[Selection]
EatenByLimestone said:


> .....I now have a chest freezer and would like a larger generator that I could run every couple days and keep it cold. I'm thinking I could get by with something in the 2000 watt range would work for me. Since only an hour or two of use a day would do me fine, I think I could make 10 gallons of gas last a long time. Whatever gas was left could go into the truck.
> 
> Matt



Look into the Campion 73536i inverter generator 1700 watts continuous and 2000 watts surge. Real world run times are 8-9 hours at 50% load using the ECO option. Thing is virtually silent outside sitting on the deck. Paid just about $500 a year ago from cabelas

I torture tested it running a 1500 watt ceramic heater and 300 watt halogen worklight and it didn't even stutter and voltage output only dropped down to 118 volts (normal was 122)


----------



## MasterMech (Nov 2, 2012)

My Generator inventory:

Gillette 7200W - 14 hp Briggs Vanguard V-Twin, elect. start, sits in the garage near the overhead door and is wired to the house via a manual transfer switch.

[Collected material]
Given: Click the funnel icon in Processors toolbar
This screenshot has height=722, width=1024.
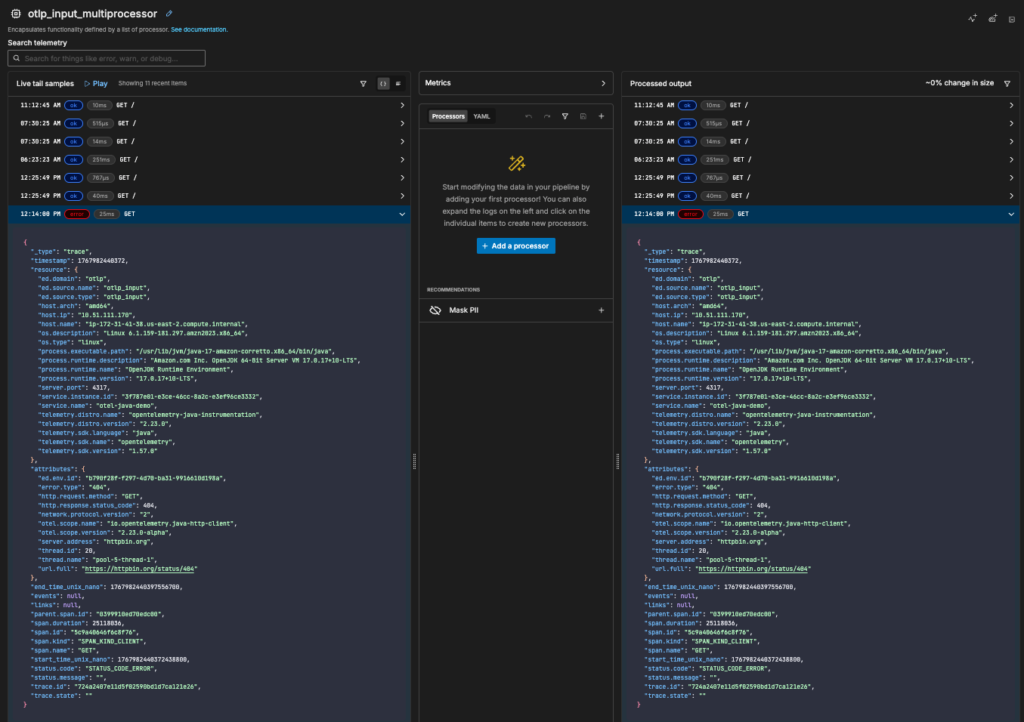Looking at the screenshot, I should (565, 117).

[Complete the following]
**a.** State whether each statement agrees with the generator discussion, answering yes or no and quoting the deciding words: (i) The recommended inverter generator is rated at 2000 watts continuous. (ii) During the torture test, the voltage output dropped to 118 volts. (iii) The Gillette 7200W is connected to the house through an automatic transfer switch.
**b.** Retype the part of the generator discussion that opens with the words containing "Look into the" and closes with "(Nov 2, 2012)".
The data above have no connection to the generator discussion.

[Solutions to the problems]
**a.**
(i) No: "1700 watts continuous and 2000 watts surge"
(ii) Yes: "voltage output only dropped down to 118 volts (normal was 122)"
(iii) No: "wired to the house via a manual transfer switch"

**b.**
Look into the Campion 73536i inverter generator 1700 watts continuous and 2000 watts surge. Real world run times are 8-9 hours at 50% load using the ECO option. Thing is virtually silent outside sitting on the deck. Paid just about $500 a year ago from cabelas

I torture tested it running a 1500 watt ceramic heater and 300 watt halogen worklight and it didn't even stutter and voltage output only dropped down to 118 volts (normal was 122)


----------



## MasterMech (Nov 2, 2012)